• [TEXT SEGMENT]:
◆ ◆ ◆ ◆

John worked in the foundry and forge until he became very proficient in black smithing. He was the only one of the boys who learned a trade. He was twice married, first to Harriet Lorena Odell on April 11, 1849. Two children were born to this union, one died in infancy, Josephine Lorena, born Jan. 6, 1850. Harriet Odell Elliot died on February 22, 1854. On March 29, 1855, John married Catherine Alkire. While the Elliott’s were fairly good singers, Catherine Alkire was well known for her exceptionally sweet voice and was in demand for all special occasions.
They moved from Indiana to Minnesota in 1857, in company with Absalom Elliott and family, owning land in Wabasha County also in Filmore County, Minn. He was a farmer and like the Elliot’s Richard E. Derrick, his brother-in-law were hauling lumber from the mill near the Zumbro River, to Centerville with ox teams. The road was narrow and the loads heavy, emery’s team, making better time than John’s, was in the lead. In the distance they saw a team of horses coming and recognized the driver to be a certain Englishman that never gave the road to anyone. John called to Emery as he came forward, to take his team, saying, “that Englishman will turn out this time.” When in hailing distance the Englishman called, “Turn out, turn out, I am Johnny Bull and never turn out for anyone.” With that, John seized the big full whip, leaped from the agon, brandished the whip as he ran forward, saying, “Turn out, turn out, I am Commodore Perry, I licked you on Lake Erie and I’ll do it again.” The Englishman gave them all the road, to their surprise and amusement.

◆ ◆ ◆ ◆

• [TASK ITEM A]: According to the Elliott family history, why was Catherine Alkire in demand for special occasions? Answer in one to three sentences.
• [TASK ITEM B]: Write out the part of the Elliott family history that begins at the words "John worked in" and stops after "all special occasions.".
The lines are not needed for this work.

• [GIVEN RECORDS]:
◆ ◆ ◆ ◆

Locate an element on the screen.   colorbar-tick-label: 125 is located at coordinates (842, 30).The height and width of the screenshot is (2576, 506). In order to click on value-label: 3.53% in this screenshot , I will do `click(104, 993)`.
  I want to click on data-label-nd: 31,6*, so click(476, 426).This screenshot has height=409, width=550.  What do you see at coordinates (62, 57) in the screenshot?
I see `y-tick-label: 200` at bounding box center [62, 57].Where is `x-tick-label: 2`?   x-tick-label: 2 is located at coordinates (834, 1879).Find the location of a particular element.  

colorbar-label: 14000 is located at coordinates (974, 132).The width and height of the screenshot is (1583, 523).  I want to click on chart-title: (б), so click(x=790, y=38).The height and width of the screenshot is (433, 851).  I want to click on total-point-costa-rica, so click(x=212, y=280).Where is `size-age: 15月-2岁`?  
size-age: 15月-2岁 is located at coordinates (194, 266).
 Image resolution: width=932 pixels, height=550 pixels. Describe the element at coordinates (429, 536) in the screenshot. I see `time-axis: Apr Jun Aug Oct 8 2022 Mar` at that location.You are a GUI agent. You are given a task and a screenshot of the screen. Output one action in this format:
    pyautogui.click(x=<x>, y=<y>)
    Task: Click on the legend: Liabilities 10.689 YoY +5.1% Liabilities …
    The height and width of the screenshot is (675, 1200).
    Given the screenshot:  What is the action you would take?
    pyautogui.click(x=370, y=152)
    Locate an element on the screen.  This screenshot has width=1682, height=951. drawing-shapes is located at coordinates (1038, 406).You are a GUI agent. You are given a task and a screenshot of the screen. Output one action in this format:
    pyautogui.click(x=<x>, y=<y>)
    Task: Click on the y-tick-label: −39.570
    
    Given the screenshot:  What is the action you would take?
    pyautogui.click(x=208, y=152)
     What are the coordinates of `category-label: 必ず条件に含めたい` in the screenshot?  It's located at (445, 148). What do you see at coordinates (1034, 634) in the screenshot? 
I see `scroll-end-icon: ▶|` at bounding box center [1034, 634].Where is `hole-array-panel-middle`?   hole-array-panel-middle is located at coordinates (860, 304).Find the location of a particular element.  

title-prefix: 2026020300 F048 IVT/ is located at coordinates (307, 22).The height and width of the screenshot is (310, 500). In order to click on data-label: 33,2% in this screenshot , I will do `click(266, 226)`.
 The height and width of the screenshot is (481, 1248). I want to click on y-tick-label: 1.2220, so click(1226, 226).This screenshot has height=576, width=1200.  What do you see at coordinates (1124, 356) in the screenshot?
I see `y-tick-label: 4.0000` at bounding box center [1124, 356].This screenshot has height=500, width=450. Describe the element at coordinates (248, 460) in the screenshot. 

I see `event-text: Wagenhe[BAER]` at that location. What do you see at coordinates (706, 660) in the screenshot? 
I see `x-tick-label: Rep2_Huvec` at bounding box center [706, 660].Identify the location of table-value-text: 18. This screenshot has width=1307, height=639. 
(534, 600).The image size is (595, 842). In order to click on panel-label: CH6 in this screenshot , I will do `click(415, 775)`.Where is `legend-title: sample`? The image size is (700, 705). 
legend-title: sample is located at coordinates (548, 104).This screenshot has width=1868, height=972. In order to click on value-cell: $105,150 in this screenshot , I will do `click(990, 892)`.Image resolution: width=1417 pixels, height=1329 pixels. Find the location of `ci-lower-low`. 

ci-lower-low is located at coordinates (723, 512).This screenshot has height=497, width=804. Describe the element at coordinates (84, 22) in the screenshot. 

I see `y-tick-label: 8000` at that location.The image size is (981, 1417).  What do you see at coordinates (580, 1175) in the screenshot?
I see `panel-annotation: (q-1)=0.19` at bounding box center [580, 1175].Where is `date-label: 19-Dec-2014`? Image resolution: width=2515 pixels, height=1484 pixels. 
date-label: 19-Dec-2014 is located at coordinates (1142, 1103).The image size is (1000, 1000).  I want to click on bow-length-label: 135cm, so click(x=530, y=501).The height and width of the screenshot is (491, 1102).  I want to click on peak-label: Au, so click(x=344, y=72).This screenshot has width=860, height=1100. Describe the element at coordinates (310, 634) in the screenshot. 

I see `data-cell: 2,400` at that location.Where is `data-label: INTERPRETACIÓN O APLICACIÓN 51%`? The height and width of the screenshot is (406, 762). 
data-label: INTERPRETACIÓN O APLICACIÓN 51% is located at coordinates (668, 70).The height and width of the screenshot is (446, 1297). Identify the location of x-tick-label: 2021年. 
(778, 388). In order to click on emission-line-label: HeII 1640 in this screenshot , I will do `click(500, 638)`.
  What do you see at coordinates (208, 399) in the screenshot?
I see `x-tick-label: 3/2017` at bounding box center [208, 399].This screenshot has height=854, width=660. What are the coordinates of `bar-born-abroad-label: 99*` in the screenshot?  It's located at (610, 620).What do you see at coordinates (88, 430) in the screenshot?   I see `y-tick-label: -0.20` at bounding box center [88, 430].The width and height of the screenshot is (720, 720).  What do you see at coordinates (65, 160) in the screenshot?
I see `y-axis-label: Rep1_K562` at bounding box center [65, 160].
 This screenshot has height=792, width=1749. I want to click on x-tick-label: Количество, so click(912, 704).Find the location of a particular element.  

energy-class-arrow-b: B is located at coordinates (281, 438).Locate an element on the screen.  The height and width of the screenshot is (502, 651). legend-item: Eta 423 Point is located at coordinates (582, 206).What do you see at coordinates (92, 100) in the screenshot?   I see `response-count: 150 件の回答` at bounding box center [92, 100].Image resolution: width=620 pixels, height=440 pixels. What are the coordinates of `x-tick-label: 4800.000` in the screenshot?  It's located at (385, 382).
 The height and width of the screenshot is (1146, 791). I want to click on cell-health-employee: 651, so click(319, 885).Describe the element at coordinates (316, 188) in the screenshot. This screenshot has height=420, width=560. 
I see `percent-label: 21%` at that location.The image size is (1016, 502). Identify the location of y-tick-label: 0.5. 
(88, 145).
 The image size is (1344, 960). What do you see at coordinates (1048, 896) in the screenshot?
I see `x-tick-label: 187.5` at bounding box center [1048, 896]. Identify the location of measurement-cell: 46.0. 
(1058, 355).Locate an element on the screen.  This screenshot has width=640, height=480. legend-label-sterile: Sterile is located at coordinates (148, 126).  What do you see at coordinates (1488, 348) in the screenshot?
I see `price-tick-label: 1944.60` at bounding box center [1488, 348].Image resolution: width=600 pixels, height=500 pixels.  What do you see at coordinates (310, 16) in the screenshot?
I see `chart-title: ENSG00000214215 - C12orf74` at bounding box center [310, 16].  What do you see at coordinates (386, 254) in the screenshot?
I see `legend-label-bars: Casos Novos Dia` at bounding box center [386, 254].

◆ ◆ ◆ ◆

• [OUTPUT A]: Catherine Alkire was in demand for all special occasions because she was well known for her exceptionally sweet voice.

• [OUTPUT B]:
John worked in the foundry and forge until he became very proficient in black smithing. He was the only one of the boys who learned a trade. He was twice married, first to Harriet Lorena Odell on April 11, 1849. Two children were born to this union, one died in infancy, Josephine Lorena, born Jan. 6, 1850. Harriet Odell Elliot died on February 22, 1854. On March 29, 1855, John married Catherine Alkire. While the Elliott’s were fairly good singers, Catherine Alkire was well known for her exceptionally sweet voice and was in demand for all special occasions.